One thing to keep in mind is that all certificates function in the same basic way. The certificate may have to go through extra steps of verification to reassure the end user you are who you say you are, but the actual technology in the certificate is the same between the basic entry certificate and the $2,000 EV Multi-domain SAN certificate (if you answered yes to both questions above) you may find online.

There are also free options which work great if you need a basic certificate. Take a look at LetsEncrypt which will generate 3-month certificates and can auto-renew them as needed with a tool installed on the Web Server.

Is my site ready to have an SSL certificate added?

The key here is to know your code and hosting environment. If you are running an IIS 6 server or older, there are some limitations on the types of encryption offered. These flaws were fixed in newer versions of IIS/Windows and you may need to look at upgrading. We would recommend running Windows 2008 R2 or newer as these operating systems still offer security patching and have the newest SSL capabilities. If you need to upgrade, we also usually recommend upgrading to the newest version your software can support.

Do you have hard coded links in your code or content? If you have URLs which look like http://someurl.com/somepage.aspx, you’ll need to modify those to be relative links (such as /somepage.aspx). This will ensure you don’t end up with excess redirects on your site when users are clicking around.
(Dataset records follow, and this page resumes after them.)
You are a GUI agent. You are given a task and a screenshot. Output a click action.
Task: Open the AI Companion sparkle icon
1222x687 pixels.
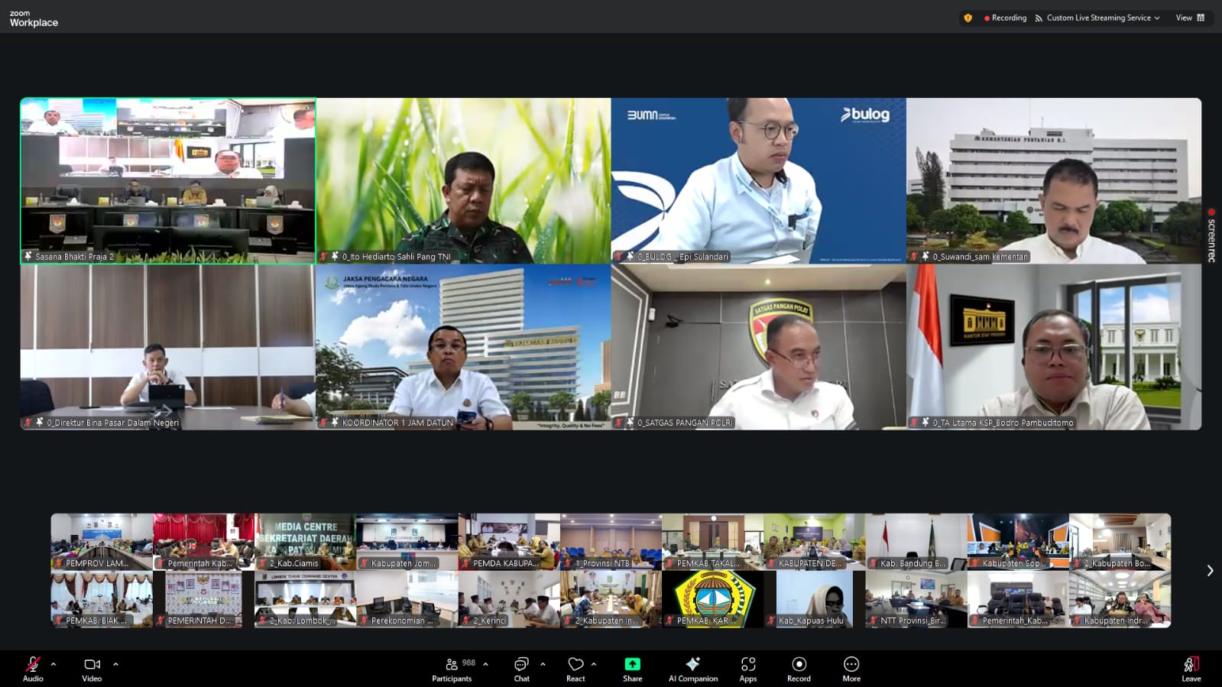click(692, 664)
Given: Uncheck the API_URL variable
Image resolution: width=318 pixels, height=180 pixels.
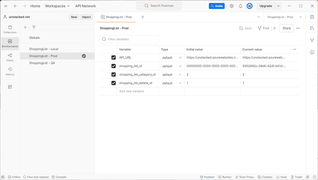Looking at the screenshot, I should pyautogui.click(x=113, y=57).
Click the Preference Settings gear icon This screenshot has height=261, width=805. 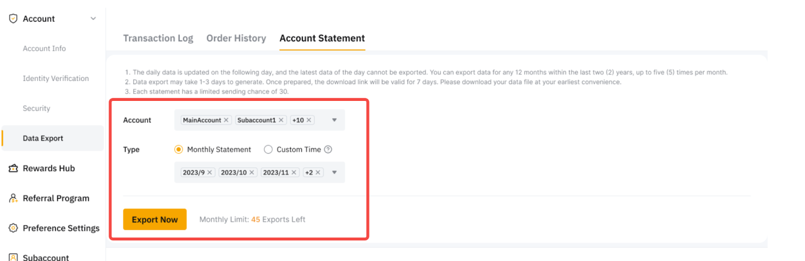tap(14, 228)
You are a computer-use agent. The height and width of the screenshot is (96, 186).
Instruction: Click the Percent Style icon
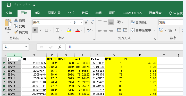coord(170,30)
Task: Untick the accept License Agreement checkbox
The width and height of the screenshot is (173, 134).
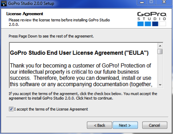Action: click(11, 109)
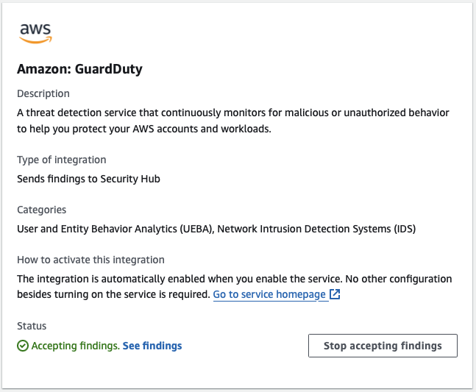Click the Amazon: GuardDuty title

coord(79,70)
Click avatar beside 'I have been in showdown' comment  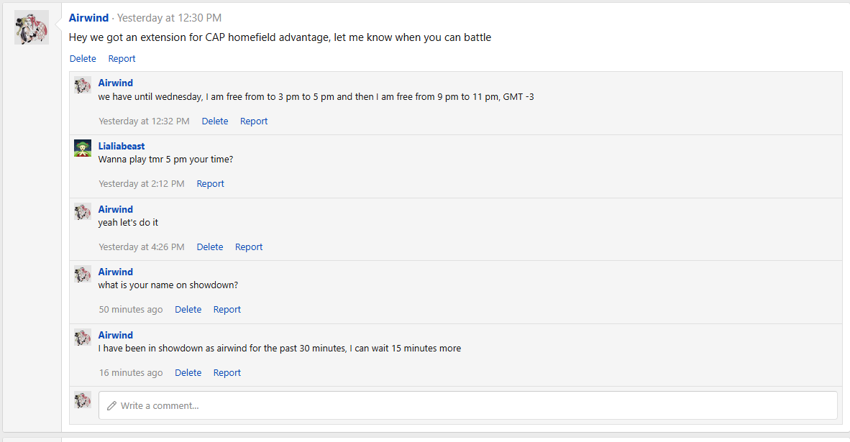point(83,337)
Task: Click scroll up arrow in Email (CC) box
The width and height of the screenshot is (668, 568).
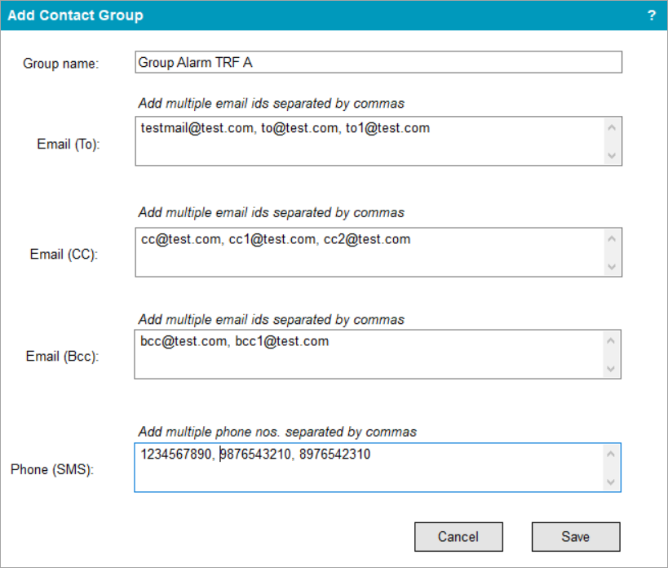Action: coord(612,238)
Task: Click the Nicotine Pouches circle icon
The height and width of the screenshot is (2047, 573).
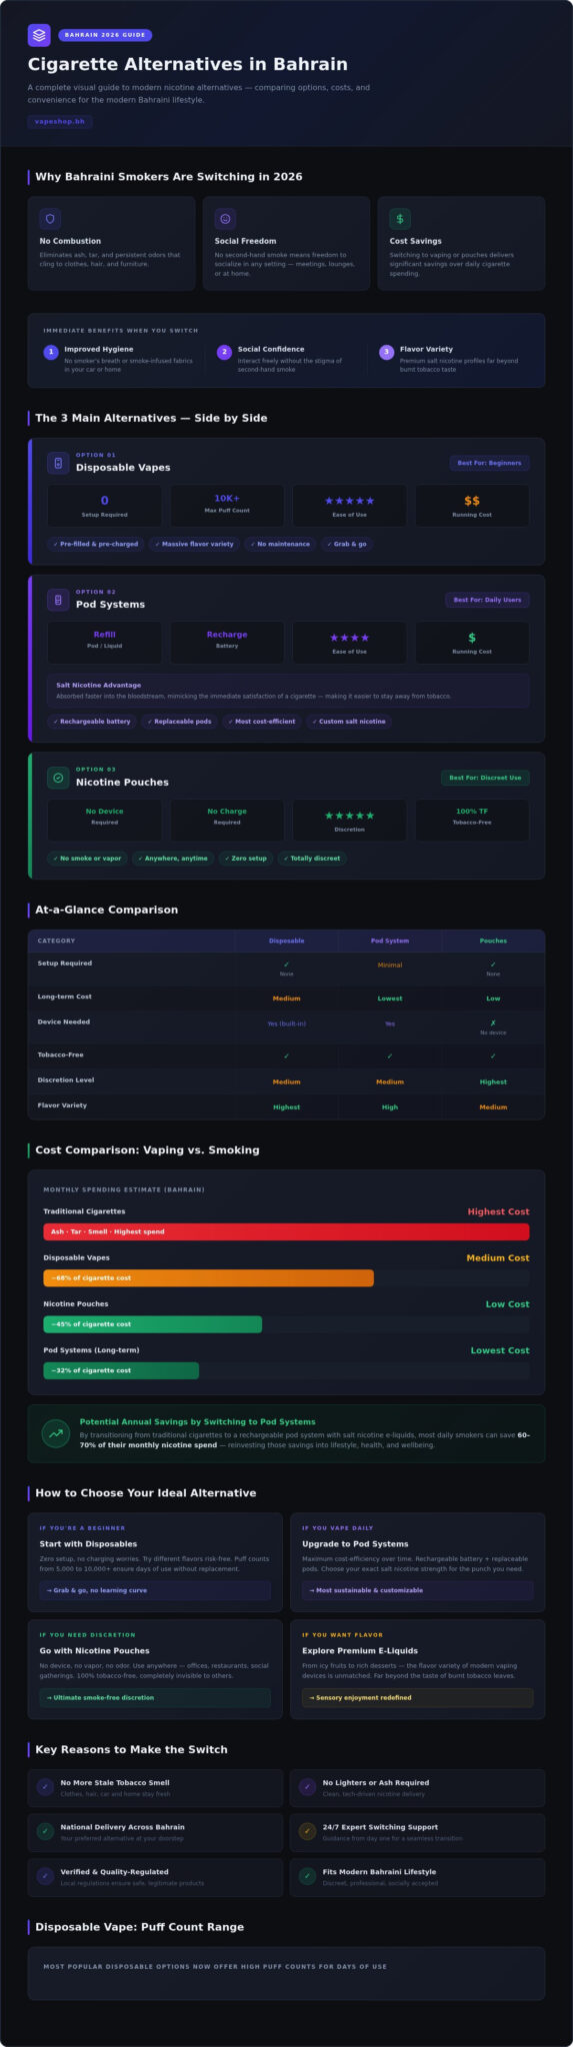Action: tap(58, 778)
The same applies to images and other resources (CSS, JS, etc). If you have resources which specify http://, you’ll get a warning in the browser there are insecure components on the page (known as mixed content). In most cases, you can change the links to be relative. But if they are included items from a 3rd party source, you can usually change those references from http://someurl.com/someresource.css to //someurl.com/someresource.css. By doing this, the browser will recognize your site as HTTPS and will require the 3rd party resource to be pulled via HTTPS. The exception here is to ensure the 3rd party vendors offer SSL access to their scripts. This is as easy and going to those script URLs prepended with HTTPS and check if it exists.
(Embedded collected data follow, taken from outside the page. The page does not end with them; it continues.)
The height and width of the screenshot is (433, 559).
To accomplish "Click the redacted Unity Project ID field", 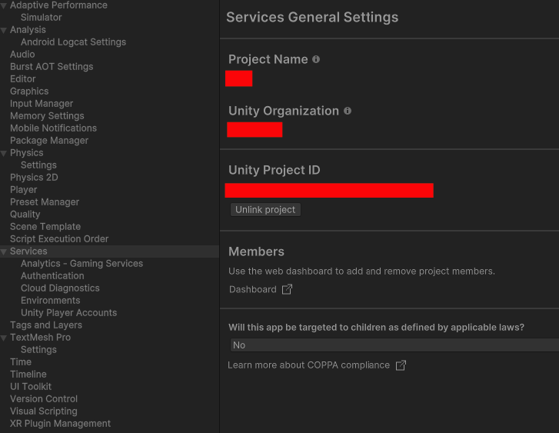I will coord(329,191).
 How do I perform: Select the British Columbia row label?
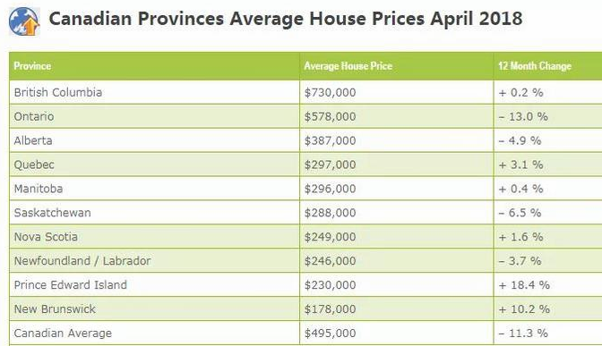coord(58,92)
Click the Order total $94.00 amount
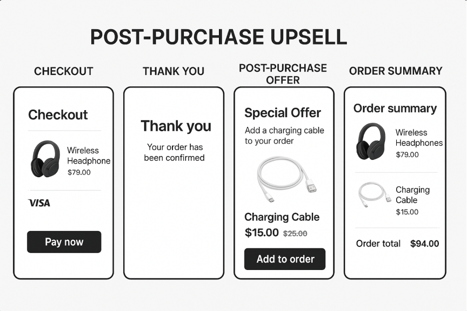 point(424,244)
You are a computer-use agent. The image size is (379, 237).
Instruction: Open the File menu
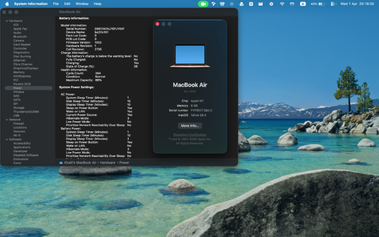[x=56, y=3]
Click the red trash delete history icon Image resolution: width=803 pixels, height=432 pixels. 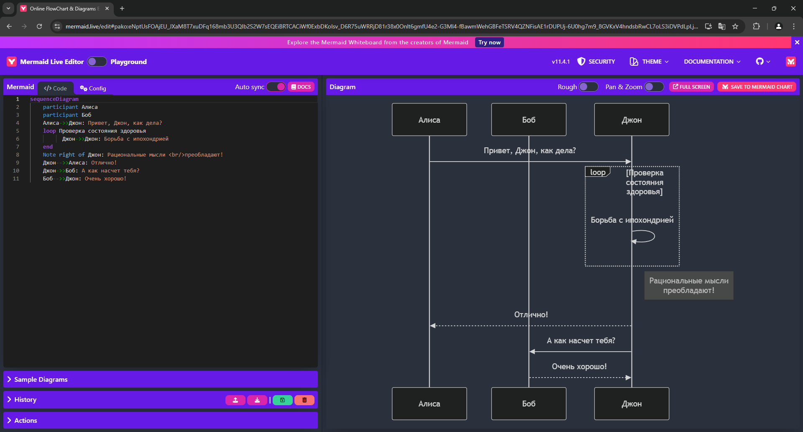(x=304, y=400)
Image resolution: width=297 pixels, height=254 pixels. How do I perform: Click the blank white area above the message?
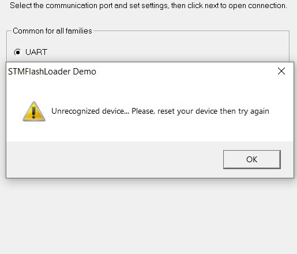click(x=150, y=91)
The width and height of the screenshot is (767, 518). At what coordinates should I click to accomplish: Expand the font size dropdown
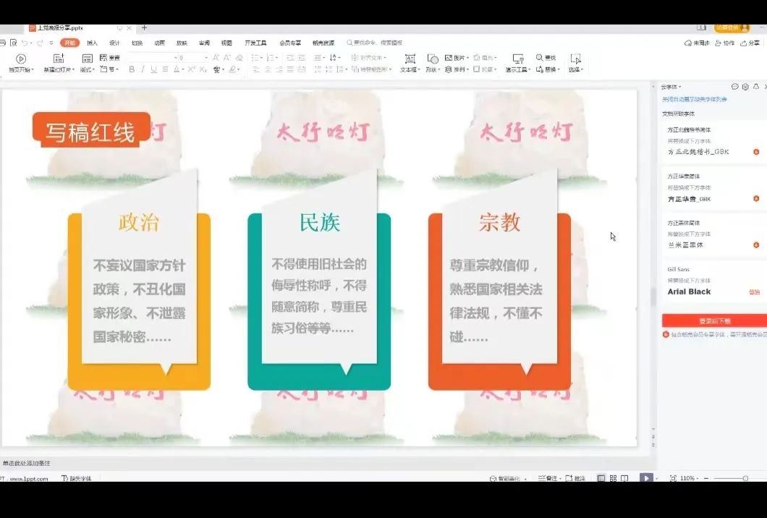pyautogui.click(x=206, y=58)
What else do I need to know?

When setting up your redirect from HTTP to HTTPS to ensure all users are seeing the SSL version of the site, make sure you utilize the 301 (permanent) redirects rather than the 302 (temporary) redirects. The search engines will appreciate this and the end user's browser will store the change longer.

Also, now would be a good time to ensure all users are going to a single domain name if possible. If you can go to your website via http://someurl.com and http://www.someurl.com, this will cause SEO issues and confuse some end users why they are seeing 2 different URLs. This is easily fixed by redirecting all traffic to the domain of your choice (on HTTPS of course).
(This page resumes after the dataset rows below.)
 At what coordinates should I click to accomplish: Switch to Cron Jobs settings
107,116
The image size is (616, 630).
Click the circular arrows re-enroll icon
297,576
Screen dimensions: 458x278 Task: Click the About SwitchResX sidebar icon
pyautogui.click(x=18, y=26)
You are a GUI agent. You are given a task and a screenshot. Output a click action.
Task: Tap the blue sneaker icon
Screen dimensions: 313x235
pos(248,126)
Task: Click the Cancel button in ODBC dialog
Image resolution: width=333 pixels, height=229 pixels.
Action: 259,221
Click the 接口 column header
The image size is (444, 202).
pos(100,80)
The redirect should also include the URL (the relative URL) and the Query String parameters. This will ensure that if a user has a bookmarked page of http://www.someurl.com/mypage.aspx?id=1234, they will be redirected to the https version of that page while retaining the parameters and they won’t see any errors or get confused on where they ended up.

What do I do now?

Well, now you know the basics of HTTP to HTTPS conversion. You know when you should have it done by (January 2018) and maybe even an approximate cost.